Exactly. This whole ‘we need a businessman’ line was originally started by Ross Perot in the 90s. To be honest, it only would make sense if you know nothing about public vs. private infrastructure and profit vs. ‘this is lossy, but critical’.
For example healthcare… I hate to say it, you cannot make money off healthcare without being extremely predatory and evil. this isn’t me being idealistic and somehow refusing to believe you can be ‘good’ while maintaining a for-profit model. YOU CANNOT MAKE HEALTHCARE PROFITABLE WITHOUT BEING EVIL!
The reason? Despite it being absolutely critical, healthcare and insurance is going to need a ton of money to maintain, and unless you’re denying healthcare most of the time (and only partially covering the other) you will lose money. You know the private for-profit healthcare clinics that have been popping up in Canada over the past few decades? They deliver less results and cost more public money than public clinics do. Yes, they’re getting taxpayer dollars, a lot of them, and STILL can’t turn a profit.

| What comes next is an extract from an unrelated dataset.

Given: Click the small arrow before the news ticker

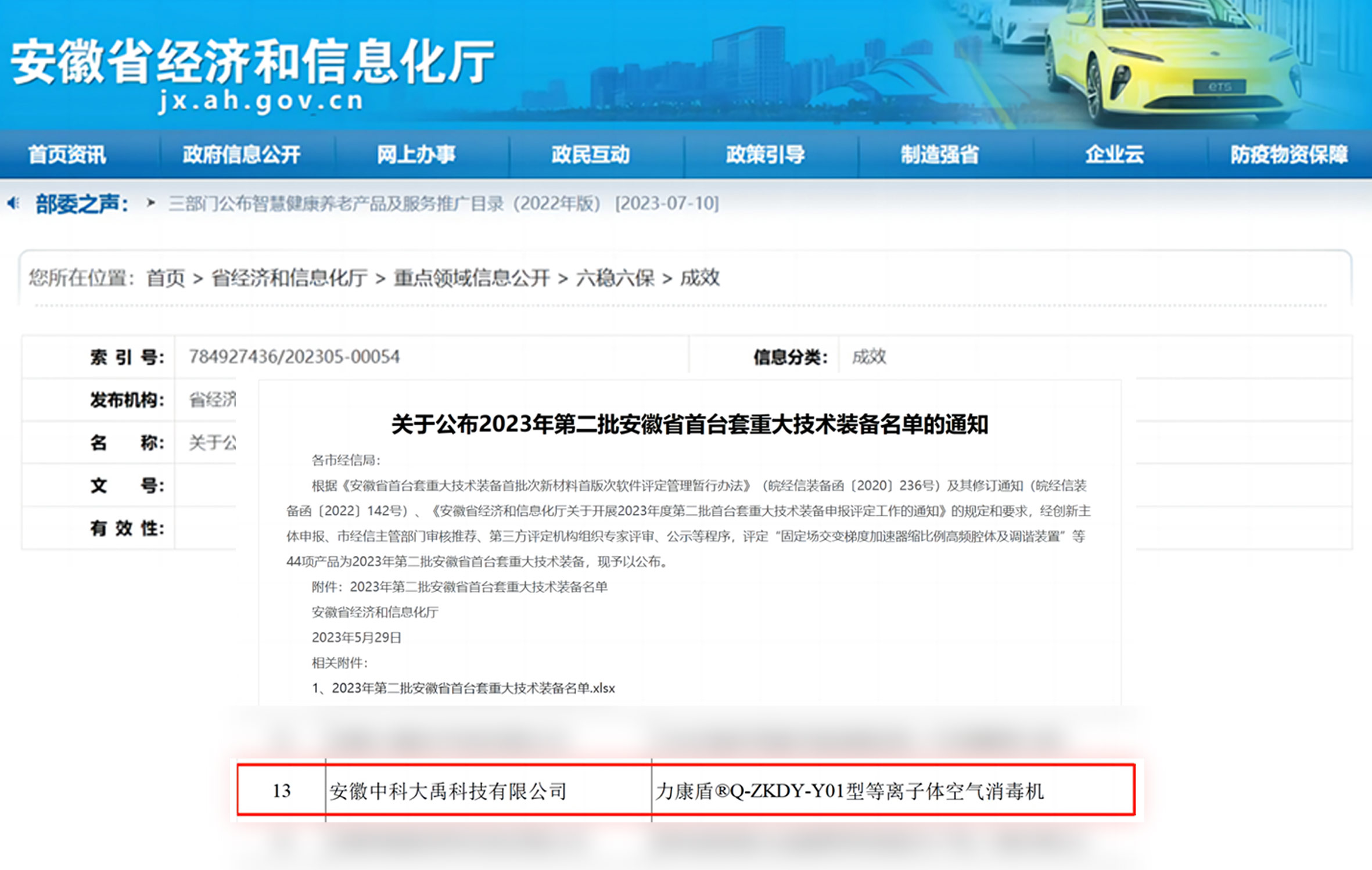Looking at the screenshot, I should tap(151, 203).
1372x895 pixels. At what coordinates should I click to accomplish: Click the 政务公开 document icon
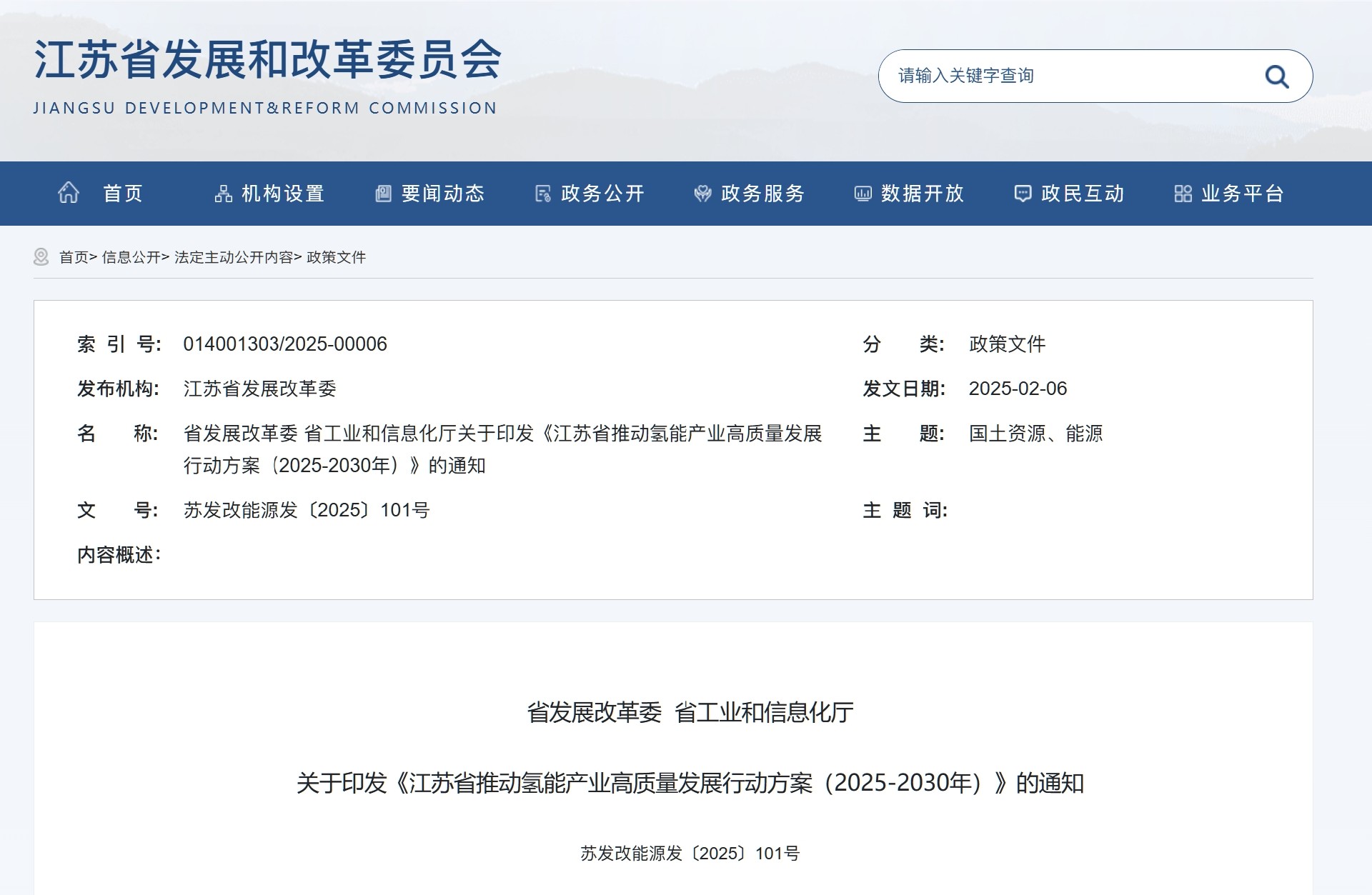(x=543, y=194)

If you said ‘no more public healthcare, all private now, but they need to stand up on their own two feet’ most of them would collapse within a few years. Because no matter how important this shit is, they can’t be profitable. So they are given public money that they pocket themselves while still failing to provide the services demanded.
when I was more naive I would ask ‘but why not just make it all public? It’ll be cheaper? and make it easier to be a doctor and give more grants to medical students and learning?’ But now I know the reason answer… because it would benefit a few people (double digit numbers at the most) over the millions below. That’s it. It is such an intensely simple way to look at it.

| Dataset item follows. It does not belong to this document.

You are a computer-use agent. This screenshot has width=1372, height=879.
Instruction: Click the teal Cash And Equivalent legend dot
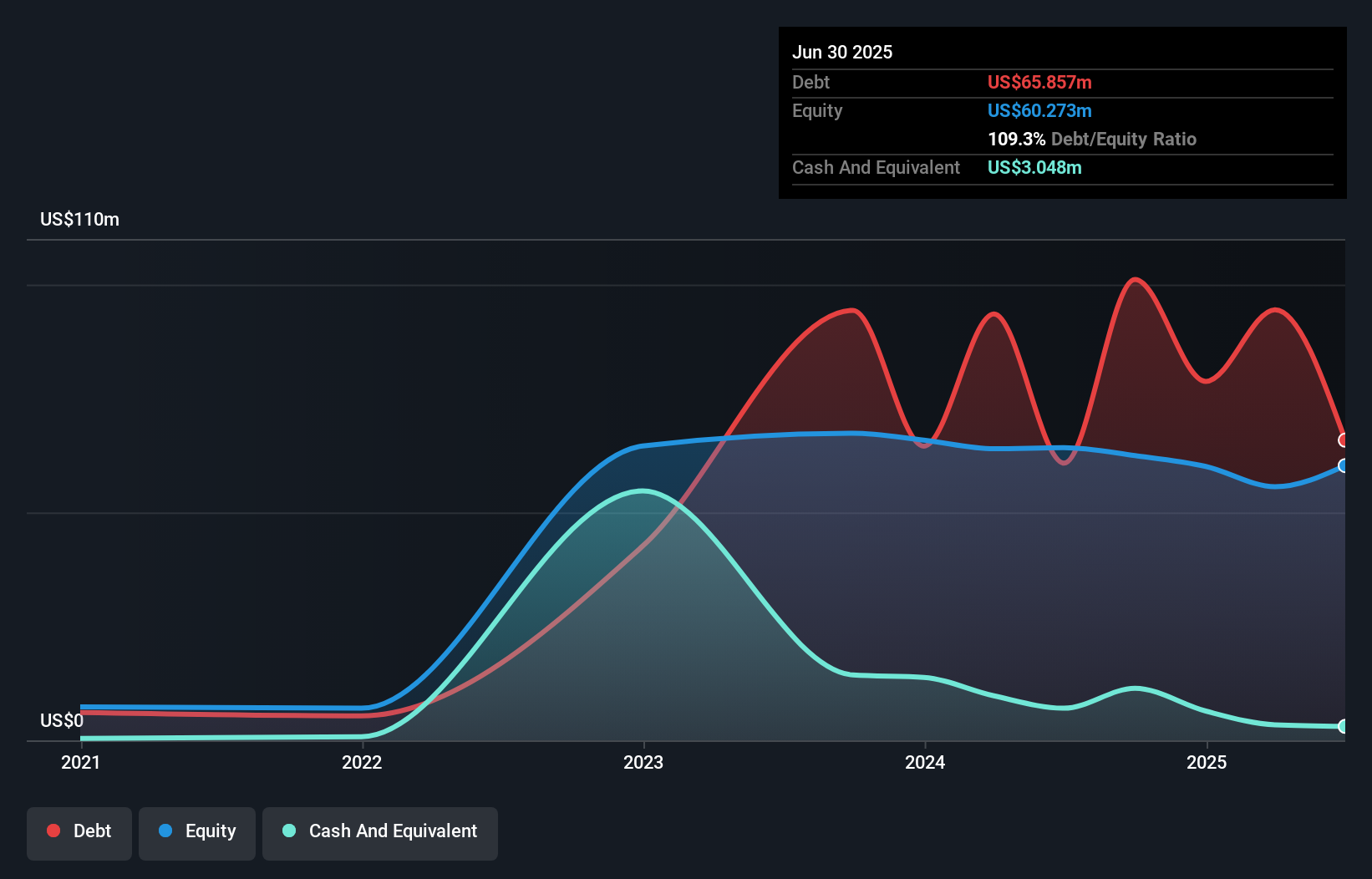pos(287,831)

This is why Elon Musk becoming a trillionaire is one of the worst things to happen so far, because he is far from the first. The others are racing for trillionaire spots. What this means is basically they don’t just control the economy of entire countries and can fully bypass any government they want, but they basically control the entire world.
You mean like a billionaire, who is thus uninterested in money, is anti establishment, pledges to get rid of the corruption of politics, seems to be closer to understanding poor people and getting along with them? We have one, and he’s absolutely the worst president ever.
Edit: I also think that mostly applies to Germany in the past on führer contemplation.
If you’re a billionaire, you ain’t benevolent.
They all are… That’s the actual goal as we move forward to a new age of complete human ownership via technology attached to government.
The idea of Nation is transitioning out.